Hold your physical, set your stops on your paper (ETFs, etc).
And keep stacking!
beauanderos wrote:silverflake wrote:Fellow realcenters, how short our memories are. In 2008 when our economy 'crashed', PMs nosedived even further than the broad equity markets (and a subject for another thread - we kind of had a separation of paper prices and physical...). Everybody ran to the good ol' dollar. But when everyone came to their senses, the PMs were the first asset class to start correcting and came back faster and higher than other equity markets. I say there will be a repeat.
Hold your physical, set your stops on your paper (ETFs, etc).
And keep stacking!
So there is no guarantee that you could source cheap silver without a huge premium, if and when your bottom occurs. As well, it's impossible to predict what TPTB will do to push the price around, when or how much. The 2008 precious metals plunge was engineered, if you do enough research on the subject there is irrefutable proof that the bullion bank cartel orchestrated that "crash" as well as countless others.
68Camaro wrote:But we are (I think - hope) 1-3 years away from that. I hope it is longer, or never happens. I don't want to see this happen, but I have to plan for it.

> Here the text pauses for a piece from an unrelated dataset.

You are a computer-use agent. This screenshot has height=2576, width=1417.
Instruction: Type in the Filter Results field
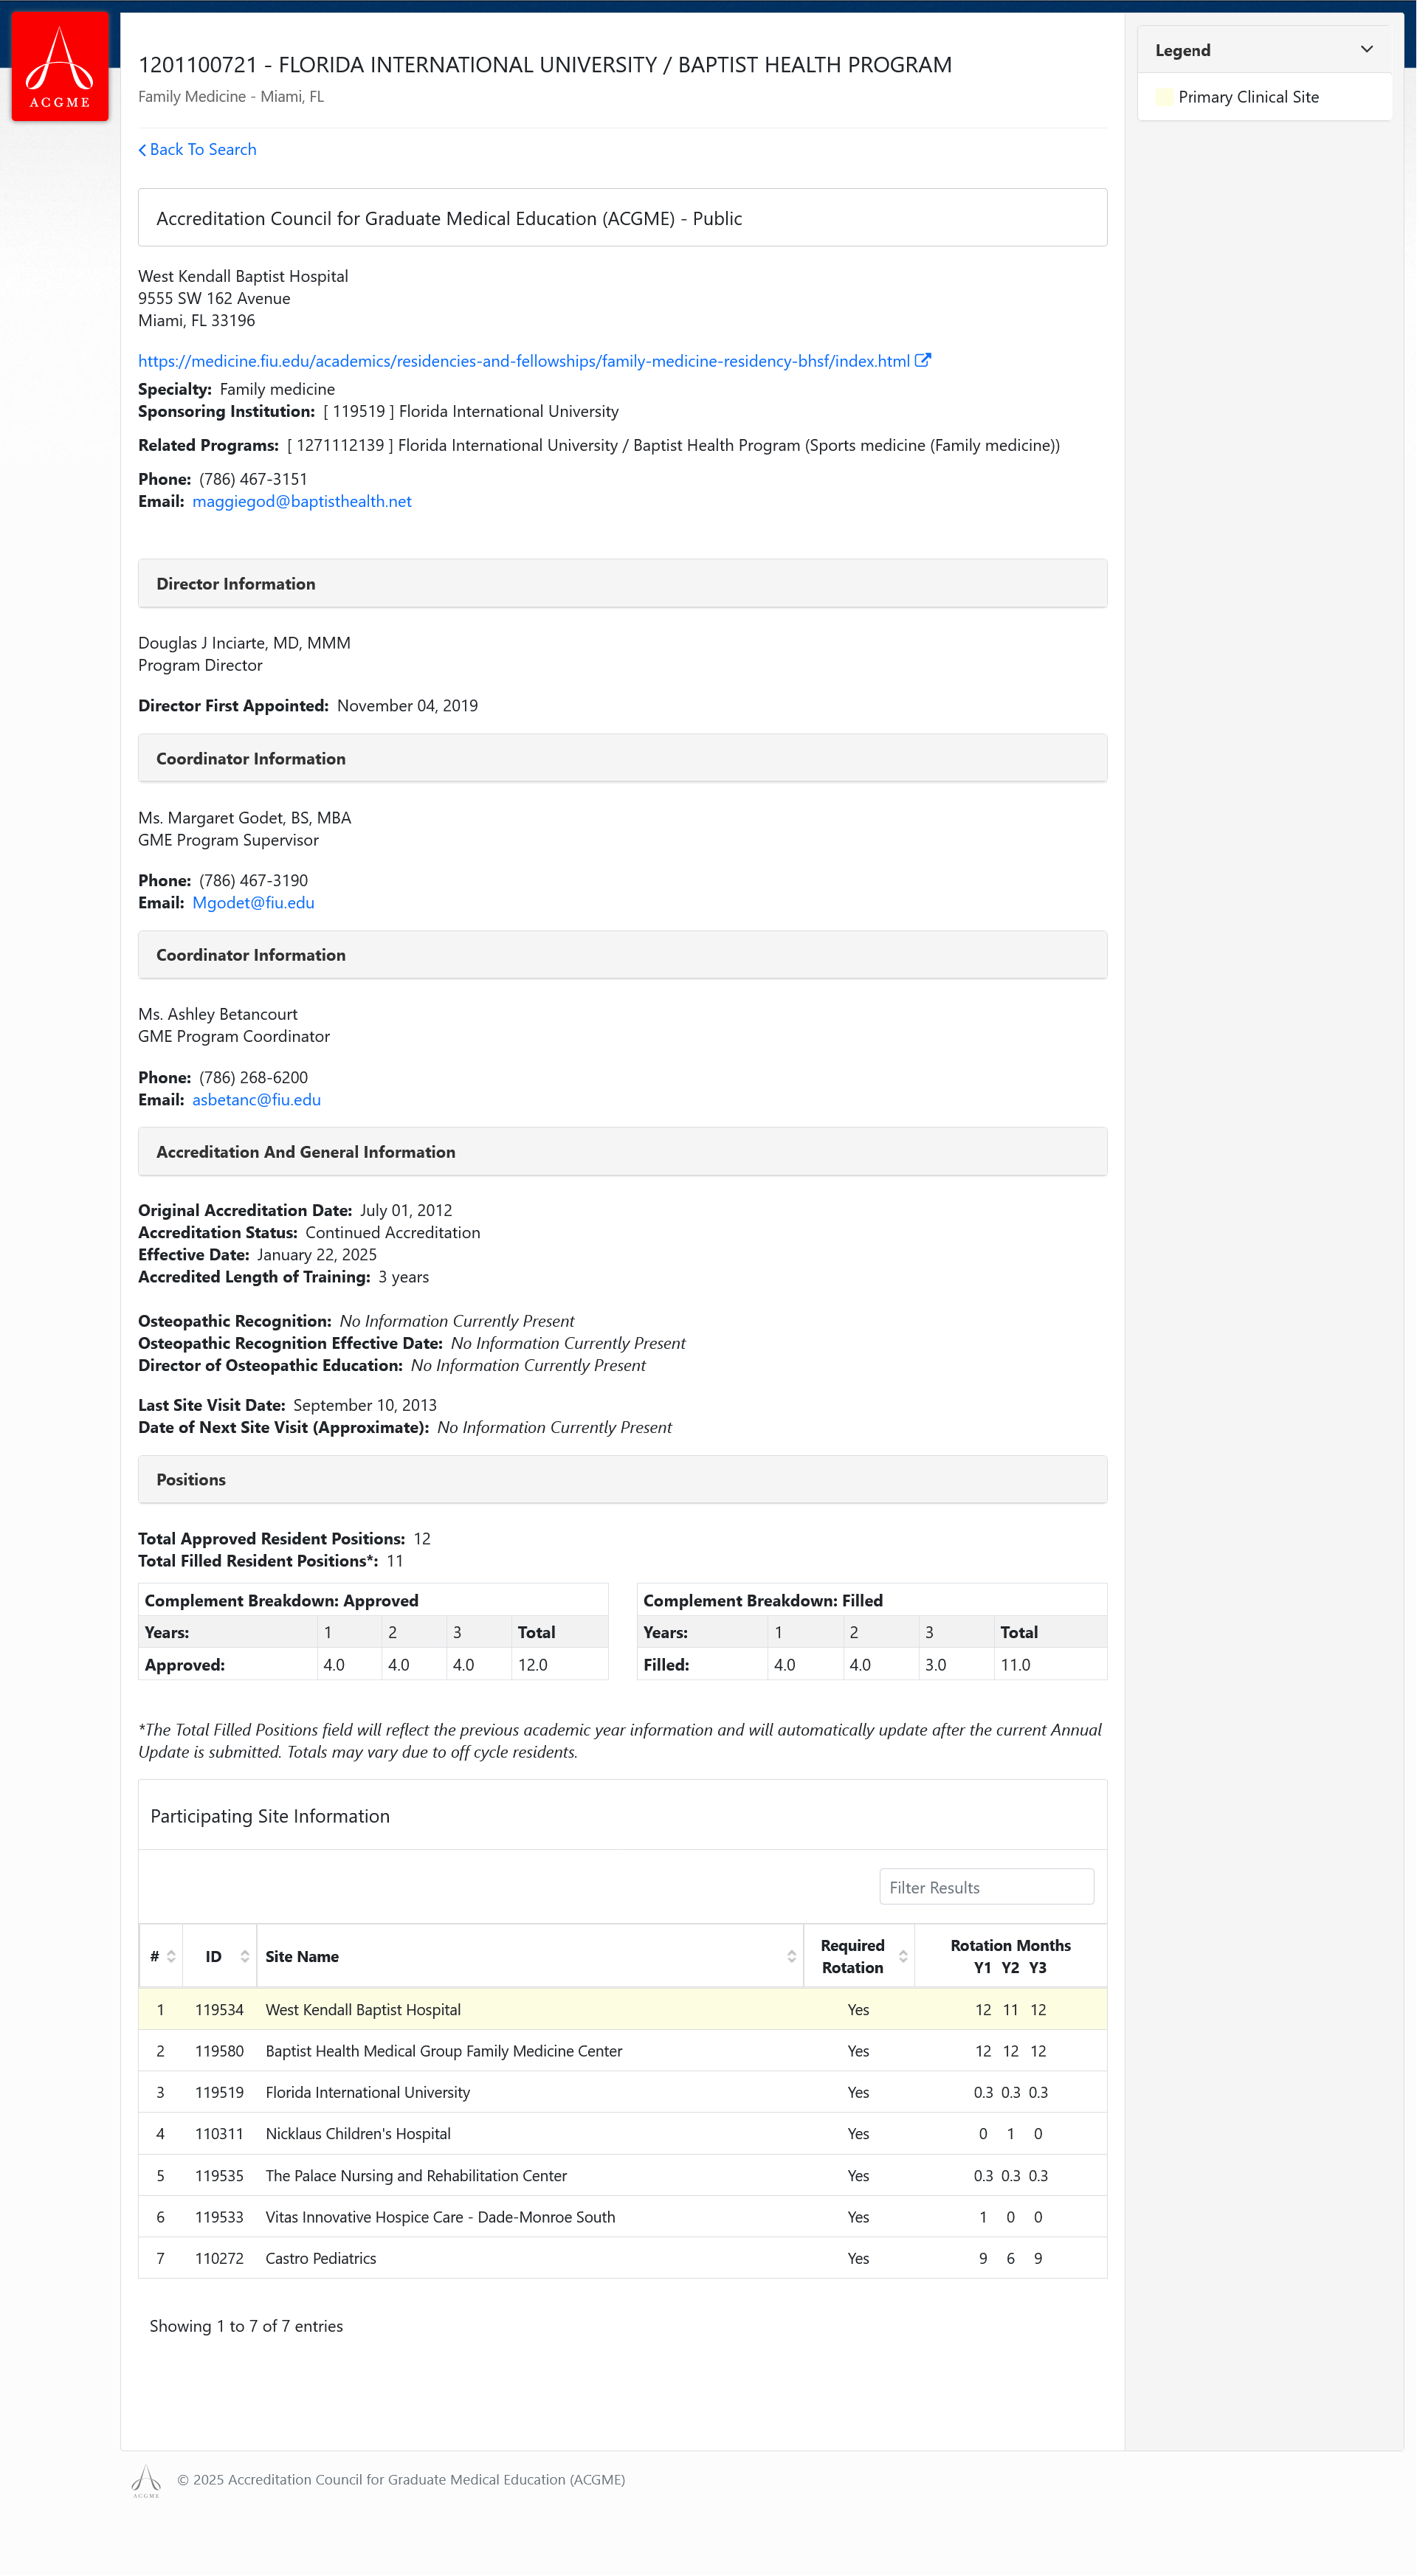coord(986,1887)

theo wrote:Although future crashes are certainly possible, a sustained deflationary recession is not; at least not with a central bank that can print money at will. We have nearly 16 trillion in debt on which we have pay about 450 billion in interest per year. About 6 trillion in debt will roll over (or mature) in the next five years. Add to that increasing medicare and social security costs in the coming years, and you have a goverenment that WILL default if the money supply is not continually expanded. Deflation, which requires a decrease in the money supply, is out of the question.